# [Your tasks]
A. From the article on England's step-four reopening, return word for word the stretch from "Limits on social" through "to go ahead.".
B. List every section heading phrased as a question in the article on England's step-four reopening.
C. Extend the article on England's step-four reopening, picking up right after its final heading.

===== Supplied passage

Yesterday (Monday, July 5) Boris Johnson announced the next step of the government roadmap, which is planned for Monday, July 19, which has been long referred to as ‘freedom day.’Advertisement
The easing of restrictions will see the vast majority of legal restrictions taken away in England.
The government will be changing their stance from state-imposed restrictions, to allowing people to take personal responsibility, meaning individuals will be able to act freely.
This is causing concern, however, that this could lead to significant outbreaks of the virus.
The government is also accelerating the vaccination programme for those under 40, reducing the 12-week gap between both doses to eight.
This means that all adults should have the opportunity to be fully vaccinated by mid-September.
There will be many changes made in step four of the roadmap. Here is what will change:
How many people can I see?
Limits on social contact are set to end in England, meaning people can meet inside or outside with as many people as they are comfortable to see.
This means there will no longer by any restrictions on the number of guests at weddings and mourners at funerals.
Large scale events, such as festivals or large sporting events, will no longer require certification to go ahead.
Limits will also be lifted from businesses, meaning clubs can reopen and theatres and cinemas can return to normal capacities.
People will not need to prove their Covid status (i.e. whether they’ve had the vaccine, or to prove they’re currently negative for Covid) but the prime minister said firms can choose to use the Covid status certification system.
Will I still need to social distance?
Rules on social distancing will also be weakened in step four with the ‘one metre plus’ rule being scrapped entirely as England unlocks.
Like many other parts of the government’s plans, however, some guidance will remain in place of the legal restrictions.
Social-distancing guidance will continue if someone is Covid positive and self-isolating, or in airports, or other ports of entry, to avoid travellers arriving from amber or red-list countries mixing with those from green-list areas.
Do I still need to wear a face covering?
Under present rules, unless you are exempt or have a reasonable excuse, the government says face masks should be worn in England in many indoor settings such as on public transport and in shops.
In a move that has led to criticism from some government advisors there will be no legal requirements to wear face coverings in step four.
This does not mean that face coverings will disappear as they will still be advised in hospitals, healthcare settings and in crowded enclosed public spaces.
There are also questions about whether individual organisations will continue to enforce mask wearing – for example, airline Ryanair have said masks will be mandatory on all flights, even after lockdown easing.
Can I still work from home?
It is down to employers to decide whether they want people to work from home or in the office, but the government has said employers are able to plan the safe return of staff to the workplace.
The work from home if you can messaging from the government will end, though.
Will I still need to self-isolate if a close contact tests positive for Covid-19?

==========
===== Extracted records

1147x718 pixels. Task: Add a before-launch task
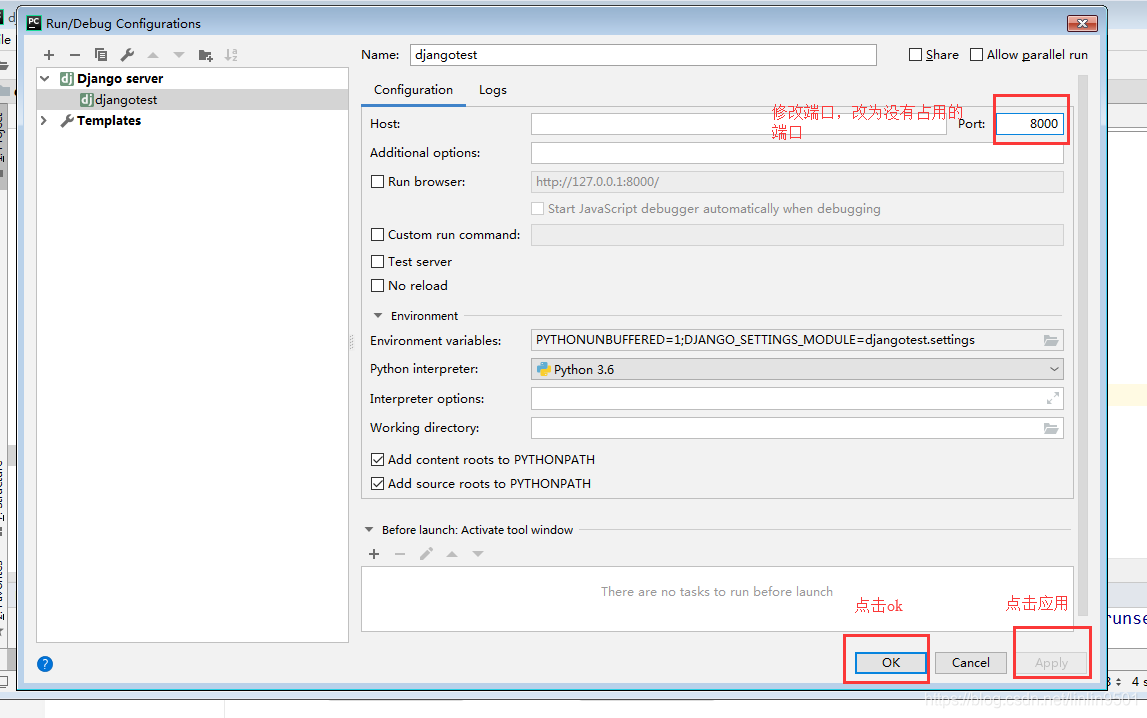pos(374,553)
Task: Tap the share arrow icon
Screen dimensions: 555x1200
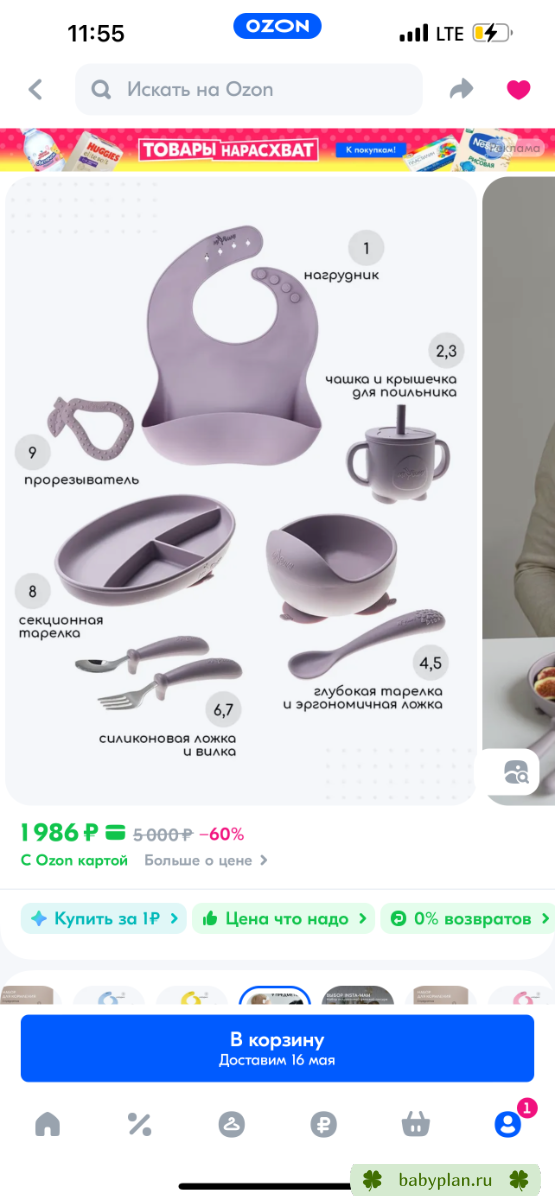Action: tap(461, 90)
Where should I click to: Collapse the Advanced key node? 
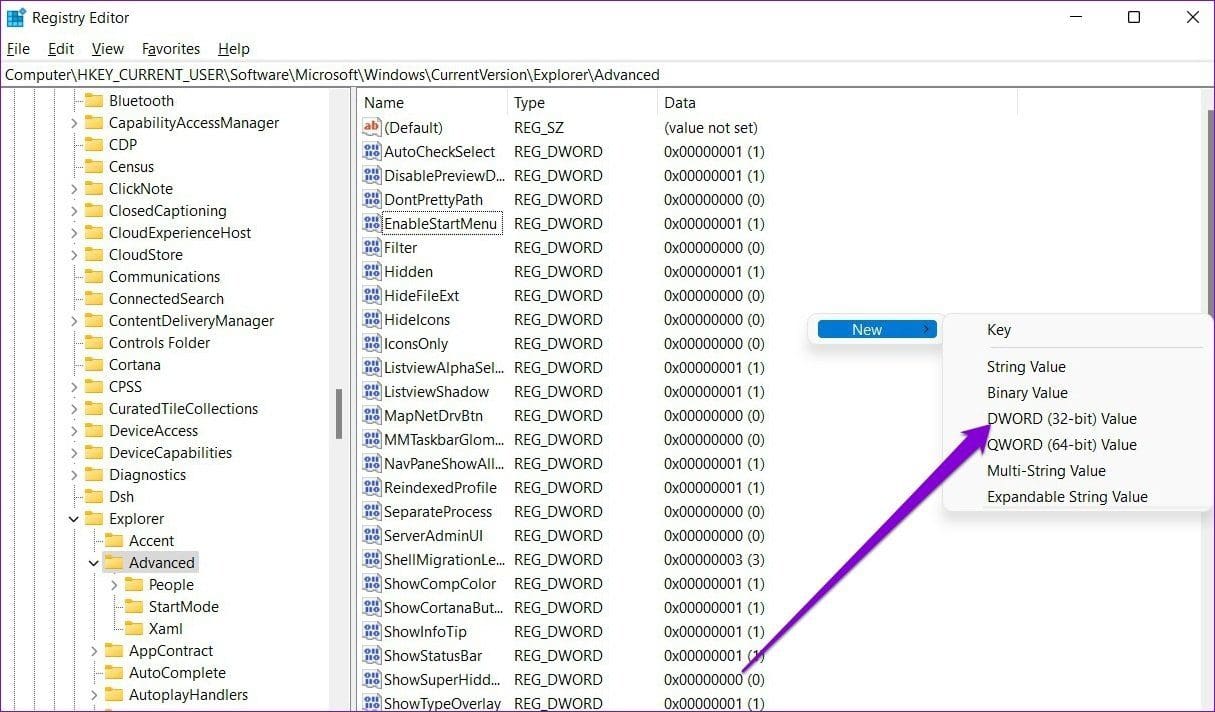tap(94, 563)
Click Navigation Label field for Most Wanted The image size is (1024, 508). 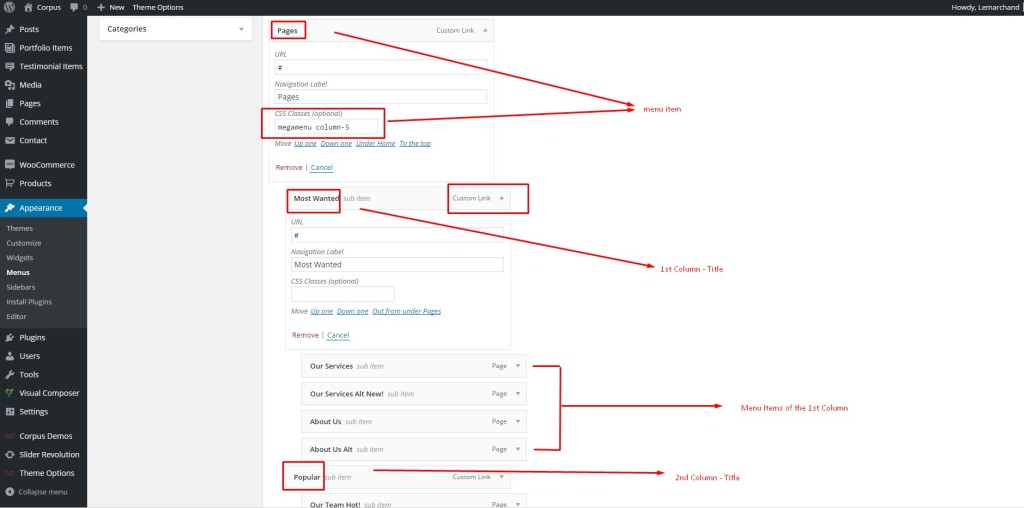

==========

# [Numbered answers]
A.
Limits on social contact are set to end in England, meaning people can meet inside or outside with as many people as they are comfortable to see.
This means there will no longer by any restrictions on the number of guests at weddings and mourners at funerals.
Large scale events, such as festivals or large sporting events, will no longer require certification to go ahead.

B.
How many people can I see?
Will I still need to social distance?
Do I still need to wear a face covering?
Can I still work from home?
Will I still need to self-isolate if a close contact tests positive for Covid-19?

C.
Yes. Anyone who tests positive for Covid-19 will still need to share details of their close contacts with NHS Test and Trace.
If you have been in close with contact who tests positive and are contacted by NHS Test and Trace by text, email or phone call, you will need to self-isolate for at least 10 days.
Your isolation period includes the date of your last contact with the infected person and the next 10 full days. Failure to self-isolate can result in a fine, starting from £1,000.
If you don’t have symptoms, people you live with do not need to self-isolate with you.
If you do have symptoms, other people you live with must self-isolate for 10 days too and, you must get a Covid test.
Your household can also get a test, even if they do not have symptoms. You and your household’s isolation period includes the day your symptoms started and the next 10 full days.
There are more details about this on the government website.
What about visiting care homes?
From June 21, every care home resident was allowed to nominate up to five ‘named visitors’ who could enter the home for regular visits, and residents can have no more than two visitors at a time or over the course of one day, but the government is now going one step further lifting the limits completely on care home visits.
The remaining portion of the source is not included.